# My new horse keeps putting it's head down



## prettypony12 (10 August 2015)

Recently I've bought a new horse. We've had a few lessons and we're all ready falling out. What he does is in canter or trot he puts his head down right between his legs. He doesn't buck usually but it's impossible. I don't really want to use grass Reins or daisy Reins. It might be his bridle it's a grackle and I'm going to go back to basics and get him a flash bridle. He's had me off a few times and now he just knows he can get me off. I'm to weary to do anything else with him, he's already hurt me and truefully I'm getting sick of it. He's 16 and it's not his saddle. Any tips to keep his head up? thanks


----------



## epeters91 (10 August 2015)

Have you had his teeth checked? If he's had his teeth, back, bridle and saddle checked then I would ask your instructor what they suggest as they have seen him do it and will know what's the best way to get over it. Is he heavy in your hands when he does it like he's leaning on the bit? 

He could be trying it on but best to rule out it's not a bit or teeth problem first x


----------



## prettypony12 (10 August 2015)

He's had his teeth done in December, which in fact was 8 months ago. I've checked his back and felt it and he didn't seem to flinch. According to his old owners he's always seen to do it. Even without tack. I wouldn't say he is heavy in my hand. I think when he just has egnoth he just puts his head down. My instructor to me is making him worse. He has a tomb thumb bit and she said out it on the bottom hole. He didn't like it, she also said give him bute? . His previous owner went through a bit stage trying all bits known to man from hackamore's to Dutch gags, snaffles etc. He was bought to proggres me but he's just making me worse. I'm worried if I compete on him he's going to get me off and I'll be humiliatded. I think it's just a habbit he's been in for a while. I think I just need to stay on and shoe him it doesn't work hahha. He did it once and succeeded now he does it all the time.


----------



## thewonderhorse (10 August 2015)

prettypony12 said:



			He's had his teeth done in December, which in fact was 8 months ago. I've checked his back and felt it and he didn't seem to flinch. According to his old owners he's always seen to do it. Even without tack. I wouldn't say he is heavy in my hand. I think when he just has egnoth he just puts his head down. My instructor to me is making him worse. He has a tomb thumb bit and she said out it on the bottom hole. He didn't like it, she also said give him bute? . His previous owner went through a bit stage trying all bits known to man from hackamore's to Dutch gags, snaffles etc. He was bought to proggres me but he's just making me worse. I'm worried if I compete on him he's going to get me off and I'll be humiliatded. I think it's just a habbit he's been in for a while. I think I just need to stay on and shoe him it doesn't work hahha. He did it once and succeeded now he does it all the time.
		
Click to expand...

There's a big difference between you 'checking his back' to a professional checking him.


----------



## epeters91 (10 August 2015)

I agree get a proffessional to check his back, get the dentist to check his teeth and get a second opinion from another instructor (yours sounds terrible if they are suggesting to bute him to stop it! This also makes it seem like it's a pain issue if that is her suggestion)

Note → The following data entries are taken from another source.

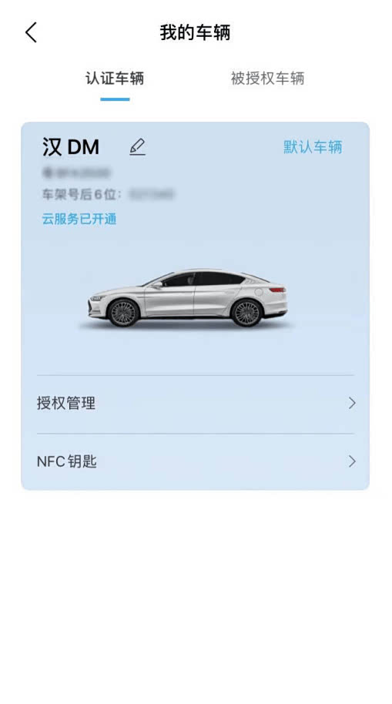The image size is (392, 704).
Task: Tap the pencil icon beside 汉 DM
Action: [137, 147]
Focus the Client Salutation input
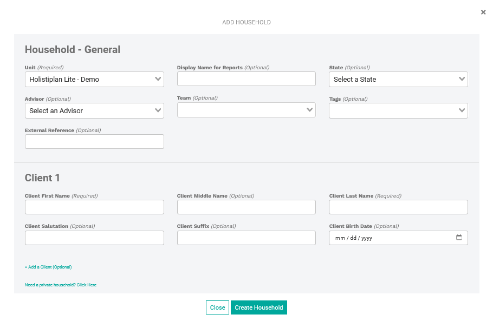This screenshot has height=321, width=493. click(x=94, y=238)
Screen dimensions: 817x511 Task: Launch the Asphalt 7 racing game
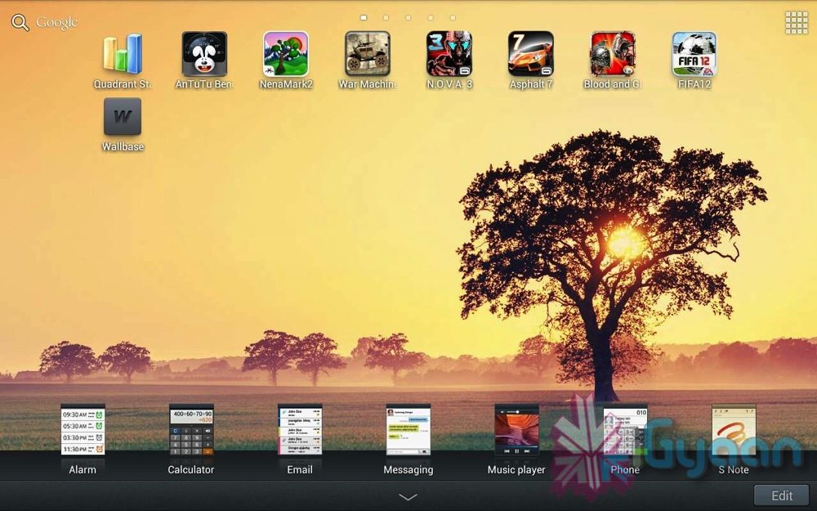coord(531,55)
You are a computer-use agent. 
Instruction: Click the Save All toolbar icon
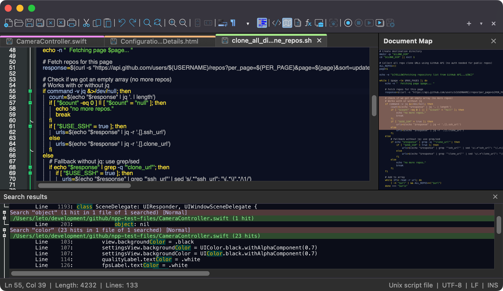click(x=40, y=23)
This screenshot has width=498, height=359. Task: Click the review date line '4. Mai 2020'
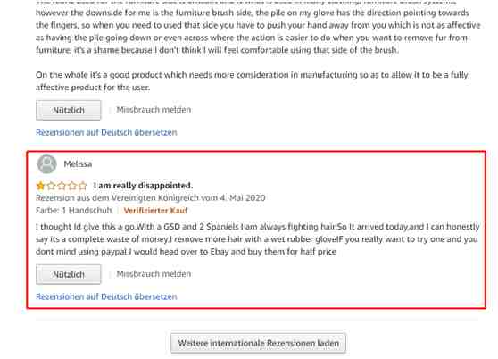151,198
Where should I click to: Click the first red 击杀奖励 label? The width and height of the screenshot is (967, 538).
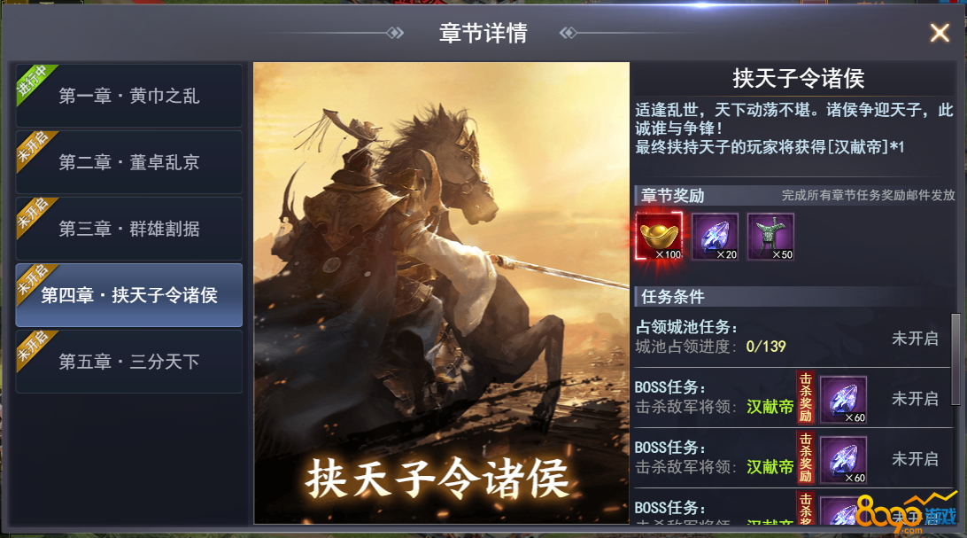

Just because he's done it previously doesn't mean there isn't a cause behind it especially if they have just changed bits rather than look into why he was doing it. Maybe get his tack checked too to make sure there is no issue there. 

Did the old owner tell you he did this when you bought him? Did you have him on trial at all? Sounds like your taking a dislike to him so just a little curious about why you chose him in the first place x


----------



## Exploding Chestnuts (10 August 2015)

There  is a gadget for lunging which runs from the bit thru the leg and over the wither to the leg and back to the other bit ring. You use this to get the muscles forming correctly, and the horse is unable to drop head completely, this is not what you asked, but I think you need to install respect and form the correct musculature. Lunging is a skill which needs to be taught unless horse is willing, and I suspect he may not be willing.
You need to get your confidence back and alter the dynamics, the idea is to enjoy your horse, not to fight a losing battle.
You can try bridging the reins which effectively locks them so he can't stretch down.


----------



## Barnacle (10 August 2015)

Get a VET to check him over. If he does this without tack, it is not behavioral or evasive and will be a health issue. Of course his previous owners may have been talking out of their backsides.

It's extremely common for an experienced schoolmaster type to learn that he can throw people by ducking his head... All you need to do is lean back and push him forward. What is your level of experience? you may need someone more capable to ride him a few times so you can see if he keeps doing this with them. Usually after being corrected once, horses that do this stop bothering with that rider because they understand they are more experienced. 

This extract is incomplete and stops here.